Organizing for Action succeeded Organizing for America, which was formed under similar circumstances, but operated under the control of the Democratic National Committee. In preparation for President Obama's second term, Organizing for America was relaunched as a nonprofit group in order to mobilize support behind the president's legislative and political agenda.

Questions were raised about the aims and the eligibility of Organizing for Action to continue to maintain the www.barackobama.com website and also control the @barackobama Twitter account. Use of these accounts by Organizing for America was not prevented by campaign finance laws.

Jim Messina, Obama's 2012 campaign manager, said in March 2013 that the group would not accept corporate donations and would disclose donation amounts. In March 2013, OFA said that it would begin to publish its donors list (including donation amounts) on a quarterly basis.

As of mid-2015, OFA had 30 million e-mail addresses, database of three million donors, and two million active participants.

== History ==
Messina, the group's chairman, and First Lady Michelle Obama announced the formation of OFA on January 18, 2013. White House official Jon Carson left the Obama administration to become the executive director. Campaign senior adviser David Axelrod served as a consultant.

In February 2013, The New York Times reported that donors contributing or raising $500,000 or more to OFA would put them on the group's national advisory board, granting the privilege of attending quarterly update meetings given by the president. White House press spokesman Jay Carney denied that access to the President was being "sold", stating that OFA was an independent organization, and referred specific questions to the OFA staff.

On March 8, Messina told CBS News that the president might attend a "founder's summit", but stated, "Whether you're a volunteer or a donor, we can't and we won't guarantee access to any government officials. But just as the president and administration officials deliver updates on the legislative process to Americans and organizations across the ideological spectrum, there may be occasions when members of Organizing for Action are included in those updates. These are not opportunities to lobby — they are briefings on the positions the president has taken and the status of seeing them through."

On December 17, 2013, OFA tweeted a photograph of a young man with thick-rimmed glasses, wearing black-and-red plaid onesie pajamas, and cradling a mug. The accompanying text read: "Wear pajamas. Drink hot chocolate. Talk about getting health insurance. #GetTalking." The tweet linked to the OFA website, which encouraged individuals to discuss Obamacare during the holiday season with those family members who were uninsured, and encourage them to sign up.
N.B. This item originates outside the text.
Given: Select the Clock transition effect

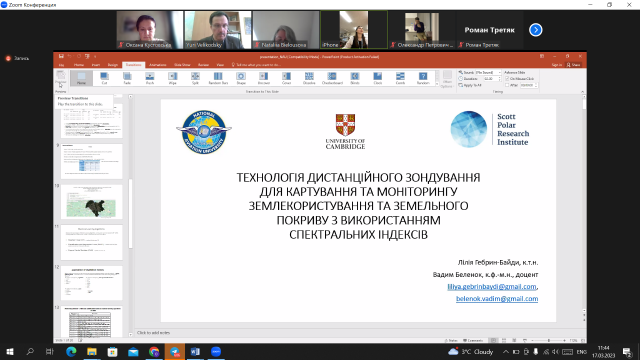Looking at the screenshot, I should 378,78.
The tweet and pajama-clad man featured in it were quickly dubbed Pajama Boy, and mocked across social media, particularly by conservatives.

In May 2014, OFA halved its staff and announced that it would stop requesting large contributions.
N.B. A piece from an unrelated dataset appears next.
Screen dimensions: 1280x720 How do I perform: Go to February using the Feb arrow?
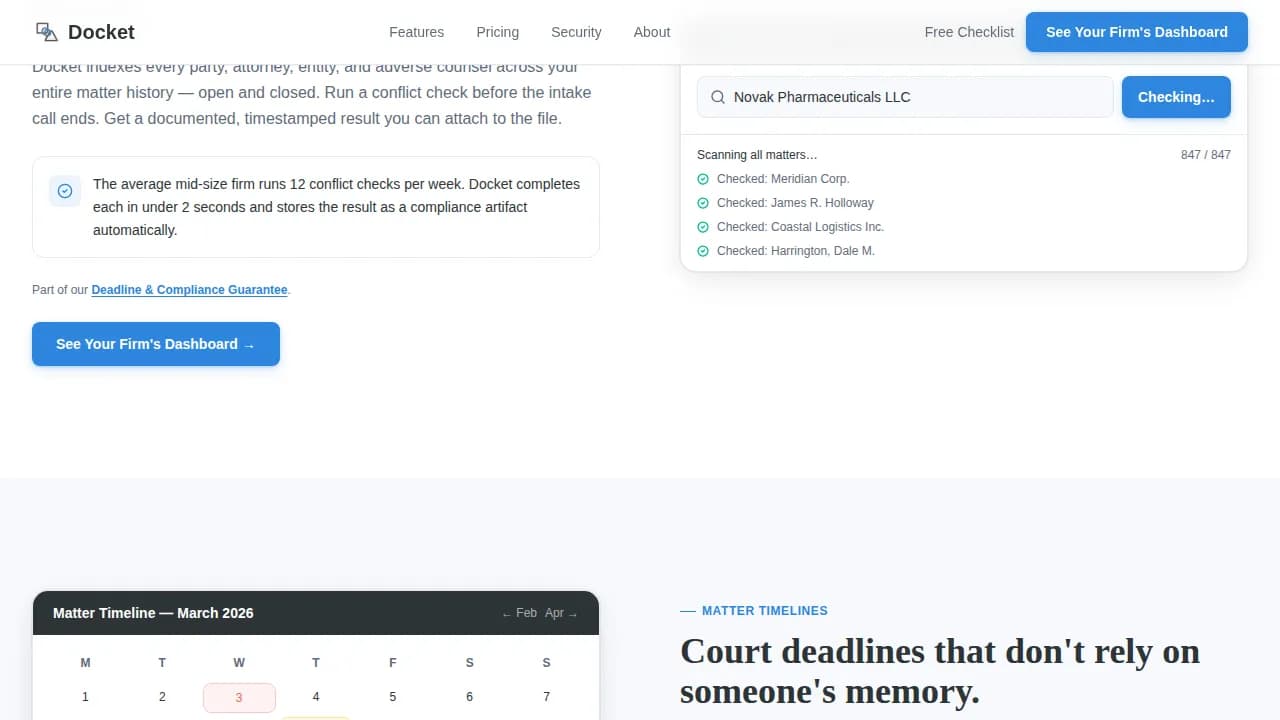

In February 2017, after a long period of inactivity, OFA said that it had hired 14 field organizers as part of its campaign to defend Obama's signature healthcare law. It hired Saumya Narechania, the former national field director at Enroll America, to run that campaign, Jennifer Warner as national organizing director, and former Clinton campaign spokesperson Jesse Lehrich as its communication director.

In June 2018, OFA said that it intended to deploy organizers in 27 Republican-held congressional districts which could be key to a Democratic takeover of the House of Representatives.

In early 2019, the group merged with the National Democratic Redistricting Committee, ending its independent status.